The user must be logged in (via session) to have access to flash app, and the money system has no relevance to real money.

You're saying the user has to be logged in to download the .swf file -- OK, probably not necessary to restrict that, but there's no harm in it. But what about a user who uses the Flash app for a while, examines the requests it's making to the PHP page (using something like [url=http://www.wireshark.org/]Wireshark[/url]), then comes back later [i]without[/i] being logged in and starts accessing the PHP page directly? Does the PHP page itself check the user's credentials?

[QUOTE=Wyzard;16786187]You're saying the user has to be logged in to download the .swf file -- OK, probably not necessary to restrict that, but there's no harm in it. But what about a user who uses the Flash app for a while, examines the requests it's making to the PHP page (using something like [url=http://www.wireshark.org/]Wireshark[/url]), then comes back later [i]without[/i] being logged in and starts accessing the PHP page directly? Does the PHP page itself check the user's credentials?[/QUOTE] Yes, the page the flash is on as well as the flash itself both require that the user is logged in.

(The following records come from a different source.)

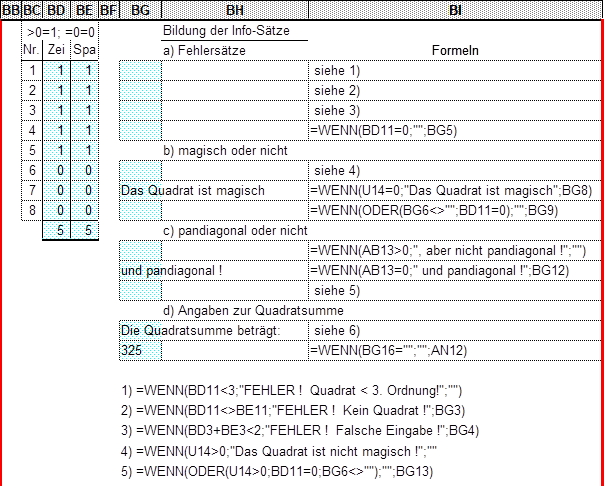This screenshot has width=604, height=503.
Task: Click the '=WENN(BD11=0;"";BG5)' formula text
Action: coord(383,130)
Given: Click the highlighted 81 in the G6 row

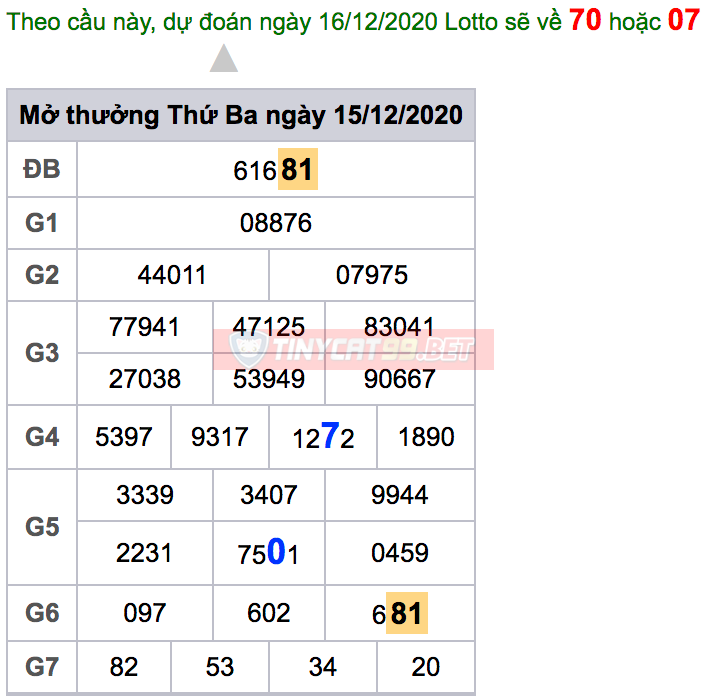Looking at the screenshot, I should point(406,613).
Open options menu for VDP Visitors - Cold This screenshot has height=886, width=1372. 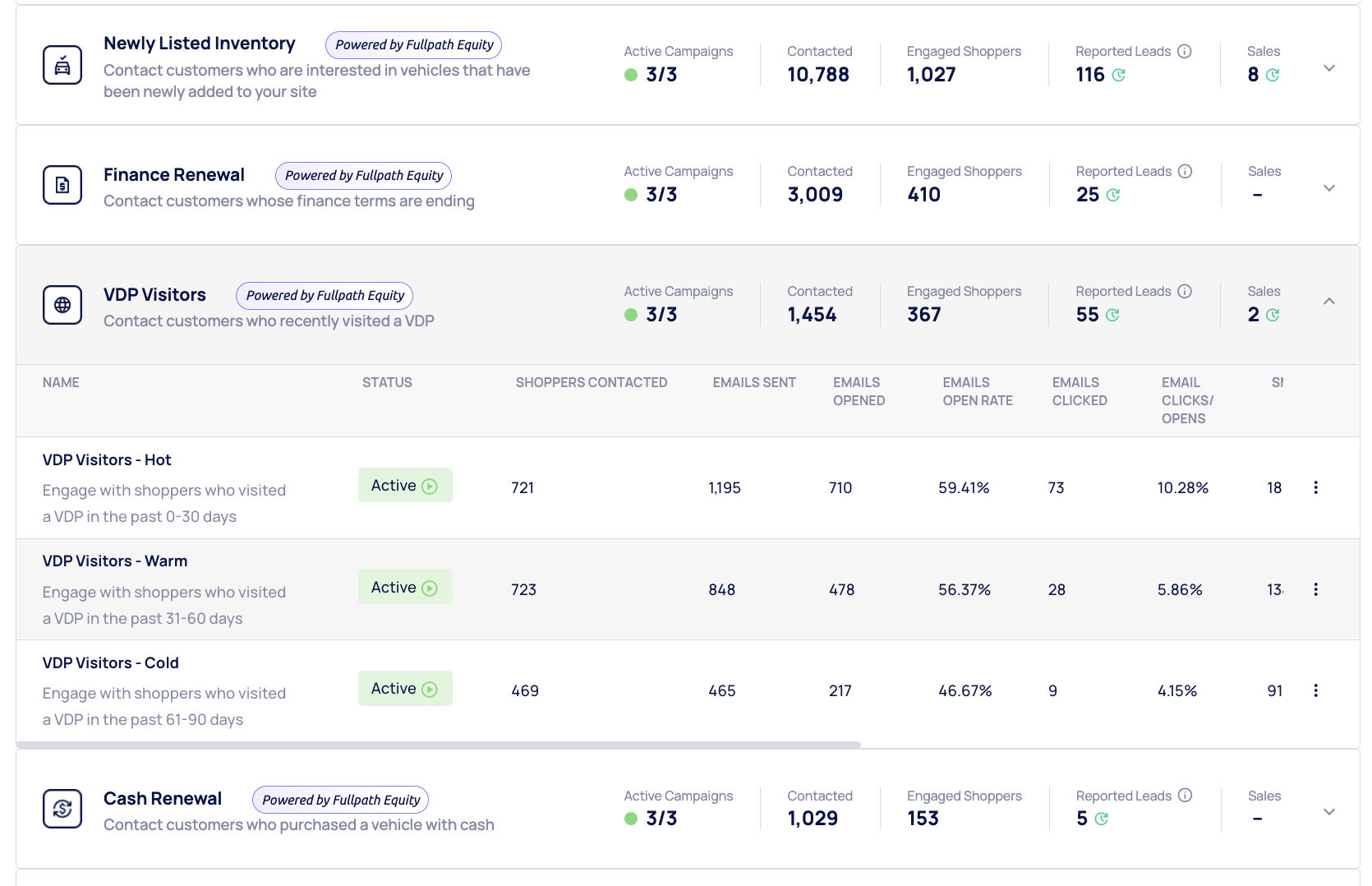pos(1315,691)
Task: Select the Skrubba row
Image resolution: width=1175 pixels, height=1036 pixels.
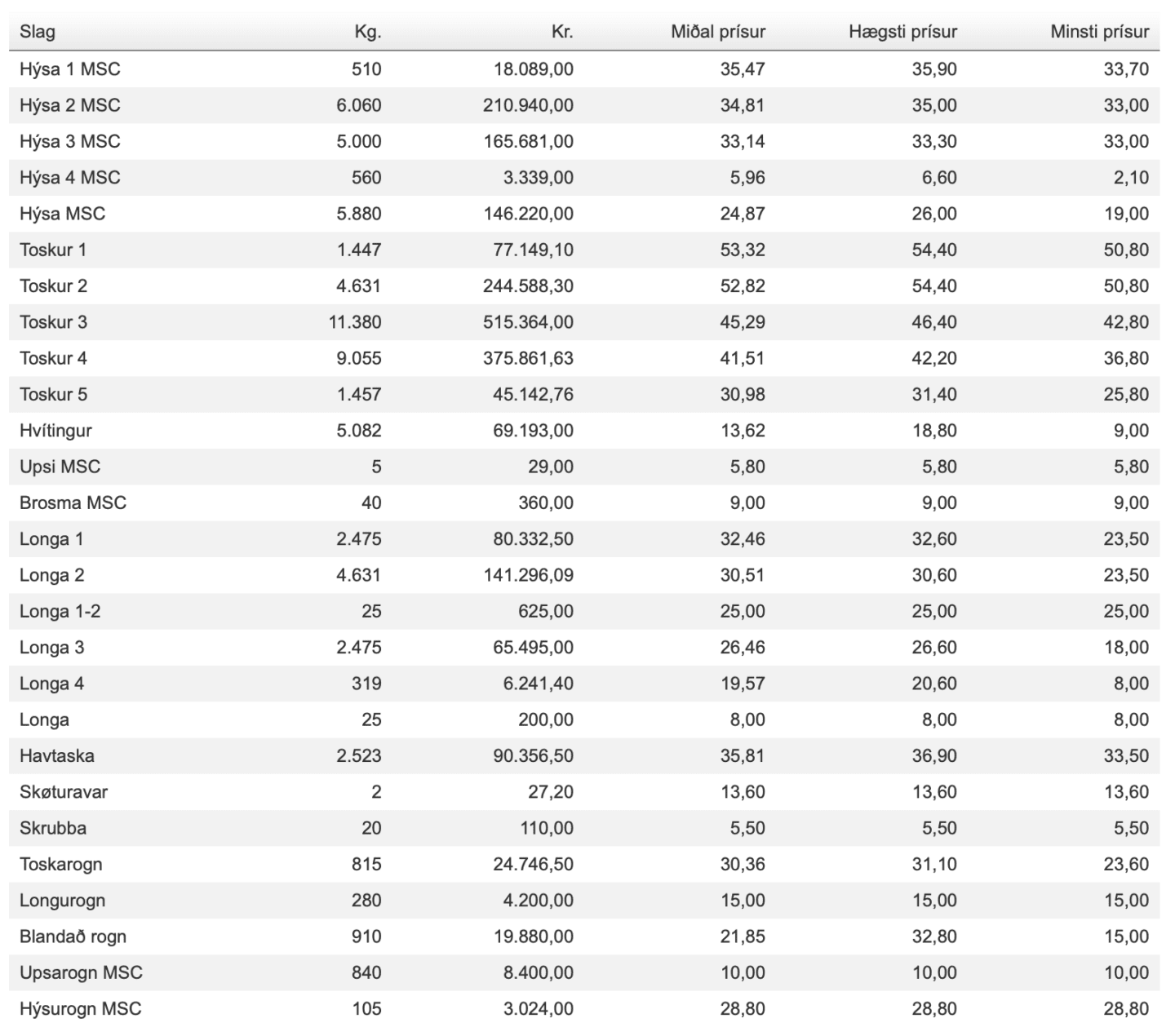Action: click(53, 828)

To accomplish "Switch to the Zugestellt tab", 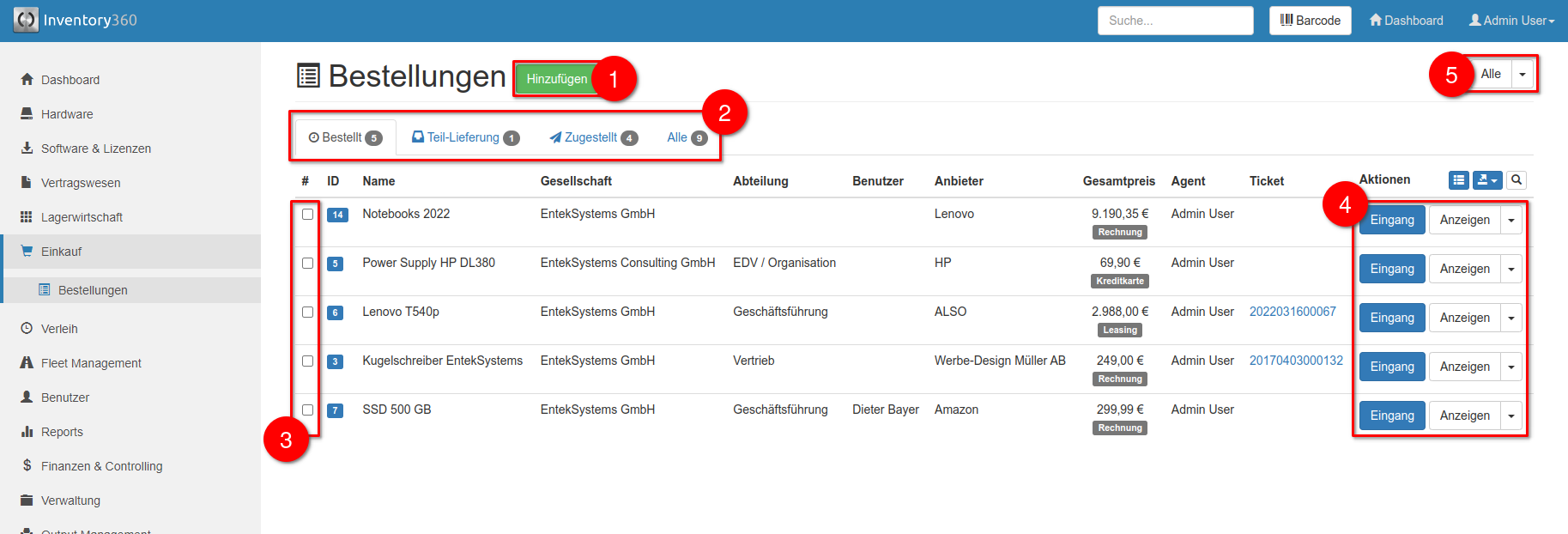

I think I may have misunderstood how your program works. Is the Flash applet a game that someone plays in their browser, and you want it to update the player's online account as the player makes progress in the game? If so, you can't really secure that as long as the game logic runs on the player's computer, because the server has to trust that the player really earned the money that it's being asked to add to the account. It has no way to verify the player's actions because it can't see what's running on the player's computer. To make it secure, you'd need to run the game logic on the server. The role of the Flash applet would be to simply report the player's actions to the server (e.g. the player clicked at coordinate <x,y>) and update the screen according to the server's responses (e.g. server says to draw an explosion at coordinate <x,y>). That way the server is the one that knows there's a monster at <x,y>, and that the player is wielding a rocket launcher (or whatever), so the server makes the determination that the player scored a kill, records it in the database, and tells the Flash to draw the explosion. That's how professionally-developed online games (WoW, GMod, etc.) do it.

didn't know you worked for blizzard!

[QUOTE=efeX;16804111]didn't know you worked for blizzard![/QUOTE] It's the basics of server<->client game programming, it hardly only applies for professional games.

It's a flash slot machine.

Oh, that's easy then: [list] [*]Flash app tells the server that the player pulled the lever. [*]PHP code on the server checks that the player's account has enough money to play, chooses three random symbols, updates the player's account based on the result, and sends a message back to the Flash app saying what the symbols are. [*]Flash app draws spinning wheels for awhile, then eventually makes them stop on the symbols that the server told it to. [/list] Note that control over the balance in the player's account is kept entirely on the server.